Stripping some characters and allowing others may have an impact if the database table is going to drive another system, e.g. IP Telephony of some sort. Depending on the systems involved, it may be legitimate to have etc.333 as a suffix, whereas the developers may not have accounted for "-" in the string (and yes, I am guessing here...)
As for storing as a varchar rather than an int, this is just plain-ole common sense to me. As mentioned before, leading zeros may be stripped in an int field, the query on an int field may perform implicit math functions (which could also explain stripping "-" from the text, you don't want to enter 555-1234 and have it stored as -679 do you?)
In short, I don't know the exact reasoning, but can deduce some possibilities.
I'd opt to store the digits as a string and add the various "()" and "-" in my display code. It does get more difficult with international numbers. We handle it by having various "internationalized" display formats depending on country.
What I like to do if I know the phone numbers are only going to be within a specific region, such as North America, is to change the entry into 4 fields. 3 for area code, 3 for prefix, 3 for line, and maybe 5 for extension. I then insert these as 1 field with '-' and maybe an 'e' to designate extension. Any searching of course also needs to follow the same process. This ensures I get more regular data and even allows for the number to be used for actually making a phone call, once the - and the extension are removed. I can also get back to original 4 fields easily.
Good stuff! It seems that the main point is that the formatting of the phone number is not actually part of the data but is instead an aspect of the source country. Still, by keeping the extension part of the number as is, one might be breaking the model of separating the formatting from the data. I doubt that all countries use the same syntax/format to describe an extension. Additionally, if integrating with a phone system is a (possible) requirement, then it might be better to store the extension separately and build the message as it is expected. But Mark also makes a good point that if you are consistent, then it probably won't matter how you store it since you can query and process it consistently as well.
Thank you Eric for the link to the other question.
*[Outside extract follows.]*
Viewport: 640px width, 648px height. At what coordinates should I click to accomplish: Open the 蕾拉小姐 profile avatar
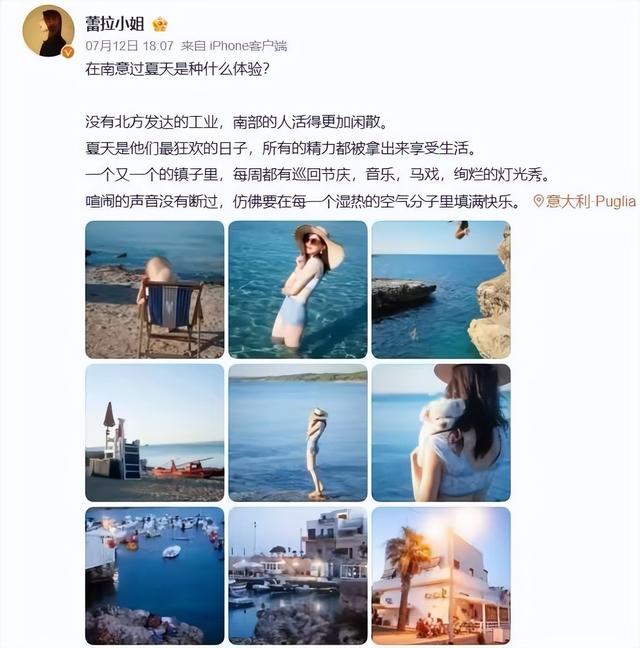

When an automated telephone system uses a field to make a phone call it may not be able to tell what characters it should use and which it should ignore in dialing. A human being may see a "(" or ")" or "-" character and know these are considered delimiters separating the area code, npa, and nxx of the phone number. Remember though that each character represents a binary pattern that, unless pre-programmed to ignore, would be entered by an automated dialer. To account for this it is better to store the equivalent of only the characters a user would press on the phone handset and even better that the individual values be stored in separate columns so the dialer can use individual fields without having to parse the string.
Even if not using dialing automation it is a good practice to store things you dont need to update in the future. It is much easier to add characters between fields than strip them out of strings.
In comment of using a string vs. integer datatype as noted above strings are the proper way to store phone numbers based on variations between countries. There is an important caveat to that though in that while aggregating statistics for reporting (i.e. SUM of how many numbers or calls) character strings are MUCH slower to count than integers. To account for this its important to add an integer as an identity column that you can use for counting instead of the varchar or char field datatype.

Is there a standard for storing normalized phone numbers in a database?

What is a good data structure for storing phone numbers in database fields? I'm looking for something that is flexible enough to handle international numbers, and also something that allows the various parts of the number to be queried efficiently.
Edit: Just to clarify the use case here: I currently store numbers in a single varchar field, and I leave them just as the customer entered them. Then, when the number is needed by code, I normalize it. The problem is that if I want to query a few million rows to find matching phone numbers, it involves a function, like
where dbo.f_normalizenum(num1) = dbo.f_normalizenum(num2)
which is terribly inefficient. Also queries that are looking for things like the area code become extremely tricky when it's just a single varchar field.
[Edit]
People have made lots of good suggestions here, thanks! As an update, here is what I'm doing now: I still store numbers exactly as they were entered, in a varchar field, but instead of normalizing things at query time, I have a trigger that does all that work as records are inserted or updated. So I have ints or bigints for any parts that I need to query, and those fields are indexed to make queries run faster.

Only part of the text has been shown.